Save Breath to Cool Porridge

We have an idea – don’t we? – that discussion is always a good thing, that more of it will work things out, that if we discuss our differences long enough and throughly enough, sooner or later we’ll resolve them. But of course that’s not true, it can’t be true – not on this planet, with this species. Consider a thought experiment. The lamb and the lion can speak, and can speak the same language. They sit down to discuss their differences. Would that resolve them?

I once heard Amos Oz say much the same thing, chatting on a local radio station (then I went to the bookstore where he was appearing, and got a stack of books signed). Americans think if only Israelis and Palestinians would sit down over coffee and really talk, they would work it out. But Oz thought it would just never be that easy – and this was several years ago.

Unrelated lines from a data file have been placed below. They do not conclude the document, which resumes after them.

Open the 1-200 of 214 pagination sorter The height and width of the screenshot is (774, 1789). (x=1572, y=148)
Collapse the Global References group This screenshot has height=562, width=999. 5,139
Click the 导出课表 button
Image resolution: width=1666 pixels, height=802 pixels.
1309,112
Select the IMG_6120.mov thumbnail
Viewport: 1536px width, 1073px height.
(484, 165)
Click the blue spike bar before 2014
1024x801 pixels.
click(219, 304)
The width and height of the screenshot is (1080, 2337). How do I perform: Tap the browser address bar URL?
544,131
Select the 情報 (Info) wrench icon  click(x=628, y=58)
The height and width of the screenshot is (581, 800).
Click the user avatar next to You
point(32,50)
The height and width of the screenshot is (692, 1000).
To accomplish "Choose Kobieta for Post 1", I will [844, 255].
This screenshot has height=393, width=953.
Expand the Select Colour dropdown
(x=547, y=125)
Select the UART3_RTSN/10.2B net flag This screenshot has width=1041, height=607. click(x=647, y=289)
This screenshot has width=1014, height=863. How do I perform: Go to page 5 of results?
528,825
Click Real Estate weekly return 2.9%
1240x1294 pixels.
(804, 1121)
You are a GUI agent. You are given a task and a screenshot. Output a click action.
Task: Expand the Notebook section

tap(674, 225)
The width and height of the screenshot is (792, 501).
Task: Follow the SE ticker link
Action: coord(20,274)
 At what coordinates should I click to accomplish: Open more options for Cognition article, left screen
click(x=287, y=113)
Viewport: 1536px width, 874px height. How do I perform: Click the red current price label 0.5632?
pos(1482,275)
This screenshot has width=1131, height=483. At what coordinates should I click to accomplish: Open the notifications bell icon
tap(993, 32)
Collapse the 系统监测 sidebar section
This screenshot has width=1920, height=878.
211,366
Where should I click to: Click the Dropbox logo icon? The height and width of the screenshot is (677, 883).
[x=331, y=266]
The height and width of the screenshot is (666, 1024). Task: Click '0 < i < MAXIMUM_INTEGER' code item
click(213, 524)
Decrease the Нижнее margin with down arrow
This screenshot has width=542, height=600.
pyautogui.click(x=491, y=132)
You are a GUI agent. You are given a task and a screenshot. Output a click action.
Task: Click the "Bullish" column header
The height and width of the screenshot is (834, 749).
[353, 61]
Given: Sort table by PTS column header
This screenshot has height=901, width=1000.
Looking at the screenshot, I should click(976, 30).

And even in less urgent matters than who eats and who is eaten or who gets this territory, discussion doesn’t always work – ‘work’ in the sense of getting anywhere, accomplishing anything, giving both sides a better clearer more grounded and fact-based understanding of each other’s views, or giving each side new ideas, or finding some common ground, or agreeing to differ but with a better grasp of each other’s premises. As a matter of fact discussion sometimes merely makes things worse. Phil Mole talks about this in his article on why it can be so frustrating to argue with religious believers, and it applies to other kinds of believers too. Often the parties just talk past each other; often they both talk past each other and irritate each other. Sometimes one party grapples and the other party refuses. One party does its best to talk about the central issues in clear precise language and avoiding non sequiturs, while the other party does nothing but evade and elude and wriggle away: changing the subject, translating what has been said into what has not been said, ignoring corrections and clarifications, obfuscating, introducing irrelevancies, non sequituring. If the party of evasion is possessed of brilliant rhetorical and linguistic poetic literary gifts, the conversation may be aesthetically rewarding, witty, a literary or dramatic pleasure, but it won’t be successful as a discussion of the ideas in question.

So it seems reasonable to admit that some discussions are just a waste of time and effort. Life is short, time is finite, there is much to do, the soup is about to burn, so unless one actually enjoys arguments that don’t go anywhere, there is not a lot of reason to engage in them.